Manage IAM roles and their permissions – You can create roles in IAM and manage permissions to control which operations can be performed by the entity, or AWS service, that assumes the role. You can also define which entity is allowed to assume the role.
Manage federated users and their permissions – You can enable identity federation to allow existing identities (e.g. users) in your enterprise to access the AWS Management Console, to call AWS APIs, and to access resources, without the need to create an IAM user for each identity.

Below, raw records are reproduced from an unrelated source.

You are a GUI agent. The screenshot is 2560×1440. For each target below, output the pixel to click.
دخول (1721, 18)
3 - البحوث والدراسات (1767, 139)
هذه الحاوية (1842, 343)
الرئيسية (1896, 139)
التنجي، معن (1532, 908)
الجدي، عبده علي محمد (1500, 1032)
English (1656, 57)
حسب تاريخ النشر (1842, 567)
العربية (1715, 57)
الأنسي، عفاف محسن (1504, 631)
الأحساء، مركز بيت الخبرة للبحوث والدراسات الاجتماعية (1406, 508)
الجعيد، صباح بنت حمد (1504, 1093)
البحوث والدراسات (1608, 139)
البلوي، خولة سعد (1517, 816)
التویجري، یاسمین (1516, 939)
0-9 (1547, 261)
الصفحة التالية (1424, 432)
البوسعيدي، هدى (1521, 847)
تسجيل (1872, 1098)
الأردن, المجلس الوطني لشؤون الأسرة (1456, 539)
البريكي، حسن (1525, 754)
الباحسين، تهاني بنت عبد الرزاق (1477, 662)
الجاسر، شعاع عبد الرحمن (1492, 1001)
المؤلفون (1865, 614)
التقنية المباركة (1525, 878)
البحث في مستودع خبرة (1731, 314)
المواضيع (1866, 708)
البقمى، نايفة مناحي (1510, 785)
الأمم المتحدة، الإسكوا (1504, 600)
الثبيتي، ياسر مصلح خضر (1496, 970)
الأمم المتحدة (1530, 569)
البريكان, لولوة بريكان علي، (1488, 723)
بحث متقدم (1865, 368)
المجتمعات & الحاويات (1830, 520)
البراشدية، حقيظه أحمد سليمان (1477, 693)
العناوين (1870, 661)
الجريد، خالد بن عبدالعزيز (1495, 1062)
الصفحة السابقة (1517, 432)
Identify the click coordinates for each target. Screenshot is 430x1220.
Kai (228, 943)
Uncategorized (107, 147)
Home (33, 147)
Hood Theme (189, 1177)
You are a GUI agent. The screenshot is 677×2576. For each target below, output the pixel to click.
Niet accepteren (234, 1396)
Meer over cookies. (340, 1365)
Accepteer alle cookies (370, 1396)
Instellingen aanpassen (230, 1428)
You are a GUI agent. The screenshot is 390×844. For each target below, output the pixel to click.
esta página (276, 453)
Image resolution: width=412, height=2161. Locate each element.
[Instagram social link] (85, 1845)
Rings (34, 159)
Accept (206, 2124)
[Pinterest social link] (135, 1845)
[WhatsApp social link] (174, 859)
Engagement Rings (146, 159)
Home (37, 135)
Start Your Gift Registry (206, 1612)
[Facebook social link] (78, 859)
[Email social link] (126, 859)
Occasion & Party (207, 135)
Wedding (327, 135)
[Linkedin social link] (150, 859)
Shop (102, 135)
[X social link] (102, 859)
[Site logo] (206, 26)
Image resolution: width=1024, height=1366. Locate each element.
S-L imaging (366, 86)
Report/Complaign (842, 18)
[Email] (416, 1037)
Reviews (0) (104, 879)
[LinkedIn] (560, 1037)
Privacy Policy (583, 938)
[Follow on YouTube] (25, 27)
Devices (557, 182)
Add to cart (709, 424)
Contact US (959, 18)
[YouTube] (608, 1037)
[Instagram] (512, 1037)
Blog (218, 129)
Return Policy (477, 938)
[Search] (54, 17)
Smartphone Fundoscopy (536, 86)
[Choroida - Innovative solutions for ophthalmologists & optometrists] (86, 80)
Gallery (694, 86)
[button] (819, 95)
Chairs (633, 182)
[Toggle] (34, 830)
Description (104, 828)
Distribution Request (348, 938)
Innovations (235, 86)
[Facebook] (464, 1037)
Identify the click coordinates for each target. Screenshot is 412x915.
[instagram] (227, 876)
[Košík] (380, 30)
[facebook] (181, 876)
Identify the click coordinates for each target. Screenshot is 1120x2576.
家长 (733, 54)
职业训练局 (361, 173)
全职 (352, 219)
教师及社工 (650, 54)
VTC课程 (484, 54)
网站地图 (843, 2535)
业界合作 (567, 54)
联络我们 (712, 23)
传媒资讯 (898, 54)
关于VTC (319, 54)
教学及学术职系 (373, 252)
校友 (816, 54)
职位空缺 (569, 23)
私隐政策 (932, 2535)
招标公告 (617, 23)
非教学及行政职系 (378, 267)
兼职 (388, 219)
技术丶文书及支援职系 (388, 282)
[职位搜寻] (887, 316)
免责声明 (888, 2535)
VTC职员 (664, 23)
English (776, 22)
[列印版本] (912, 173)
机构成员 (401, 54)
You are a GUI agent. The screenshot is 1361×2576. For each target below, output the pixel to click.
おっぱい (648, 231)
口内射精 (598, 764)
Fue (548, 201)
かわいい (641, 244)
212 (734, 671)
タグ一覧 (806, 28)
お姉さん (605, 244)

- Data Privacy. Encrypting data in transit and at rest is extremely important in the public cloud. AWS provides the essential platform enhancements to easily implement an end-to-end encryption solution. Many AWS services use SSL connections by default, and AWS enables users to securely and easily manage custom SSL certificates for their applications. Data encryption for personal or business data at rest within AWS can be easily and transparently implemented using AWS- or user-supplied encryption keys. AWS maintains platform certification compliance for many of the most important data protection and privacy certifications your business requires, and publishes backup and redundancy procedures for services so that customers can gain greater understanding of how their data flows throughout AWS. For more information on the data privacy and backup procedures for each service in the AWS cloud, consult the Amazon Web Services: Overview of Security Processes
- Reports, Certifications, and Independent Atations. AWS has, in the past, successfully completed multiple SAS70 Type II audits, and now publishes a Service Organization Controls 1 (SOC 1) report, published under both the SSAE 16 and the ISAE 3402 professional standards. In addition, AWS has achieved ISO 27001 certification, and has been successfully validated as a Level 1 service provider under the Payment Card Industry (PCI) Data Security Standard (DSS). In the realm of public sector certifications, AWS has received authorization from the U.S. General Services Administration to operate at the FISMA Moderate level, and is also the platform for applications with Authorities to Operate (ATOs) under the Defense Information Assurance Certification and Accreditation Program (DIACAP). We will continue to obtain the appropriate security certifications and conduct audits to demonstrate the security of our infrastructure and services. For more information on risk and compliance activities in the AWS cloud, consult the Amazon Web Services: Risk and Compliance whitepaper.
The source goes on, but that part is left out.